Wenn Alteigentümer einen Nachfolger suchen, sollten sie die eigenen Mitarbeiter oder Manager nicht übersehen. Denn die wissen, was sie gewinnen, wenn sie die Firma übernehmen.
Die Familie wechselt, die Firma bleibt: Bei Elektro König in Weinstadt klappt der Führungswechsel. Denn Hans-Peter König übertrug den Betrieb mit zehn Installateuren, den er von seinem Vater geerbt und über Jahre geführt hatte, in diesem Jahr an seinen Mitarbeiter Georgios Kotsoglou. Kotsoglou war 1997 als frisch ausgelernter Elektroinstallateur in das Familienunternehmen gekommen, machte an der Abendschule seinen Meister – und strebte eigentlich in die Selbstständigkeit, bis sein Chef diesen Tatendrang bremste.
Die beiden vereinbarten lose den Eigentümerwechsel, weil in Königs Unternehmerfamilie kein Nachfolger in Sicht war. Vor zwei Jahren wurde der Schalter dann umgelegt. Als doppelter Schwabe – in Sparsamkeit und Sprachfärbung – holte sich der Mitarbeiter gemeinsam mit dem Chef Rat bei Steuerberater und Handwerkskammer und startete durch als Unternehmer.

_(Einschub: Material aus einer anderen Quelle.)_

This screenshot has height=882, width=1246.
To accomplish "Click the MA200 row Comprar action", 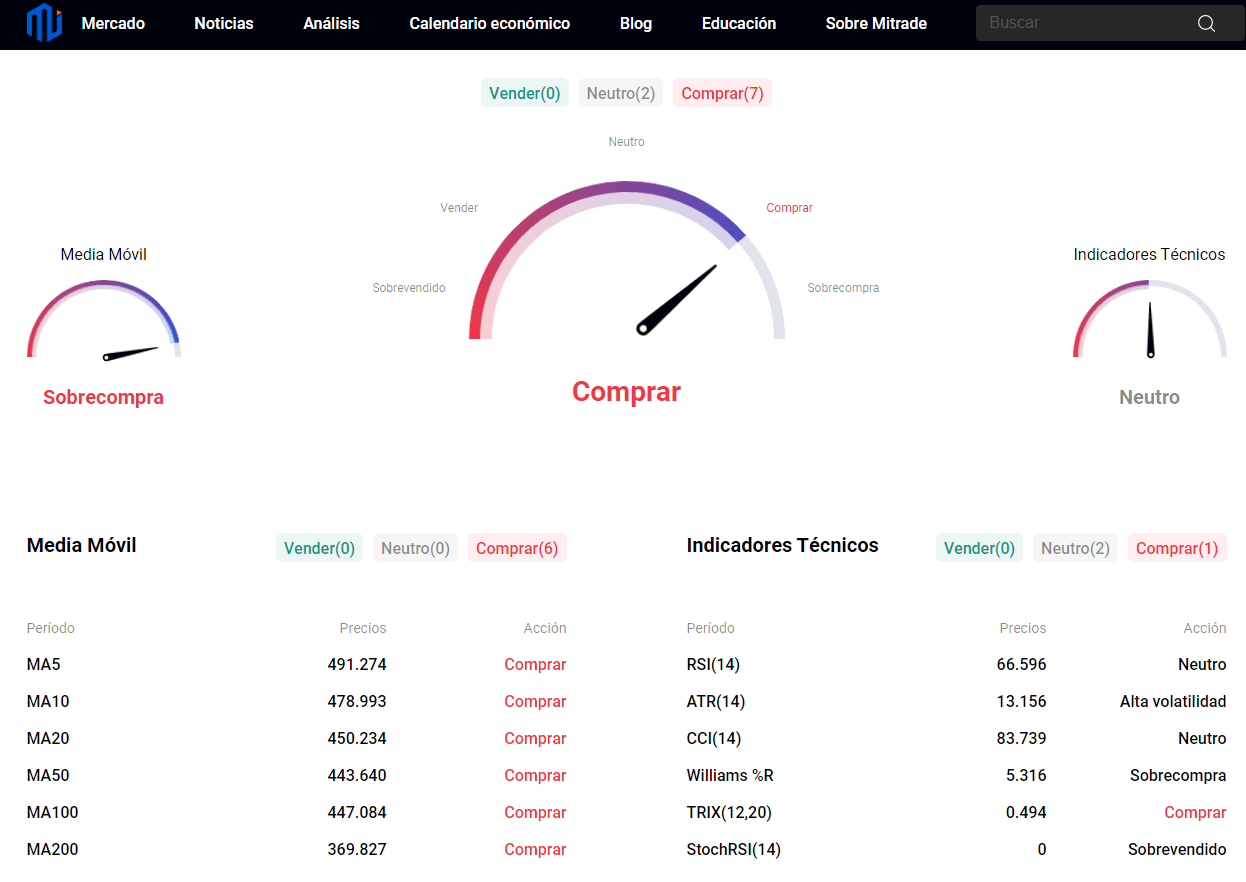I will tap(535, 849).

Mitarbeiter nur dritte Wahl?
Kotsoglou vertritt eine Minderheit: Management- oder Mitarbeiter-Buy-Out (MBO) kommt nicht allzu vielen Firmeninhabern in den Sinn. Oder sie finden unter ihren Leuten niemanden, dem sie die Nachfolge zutrauen. Das Institut für Mittelstandsforschung Bonn (IfM) hat nachgewiesen: Nur 17 Prozent der Unternehmen gehen an interne Manager, wogegen bei 29 Prozent betriebsfremde Neueigentümer einsteigen und immerhin 54 Prozent den Generationswechsel innerhalb der Familie vollziehen.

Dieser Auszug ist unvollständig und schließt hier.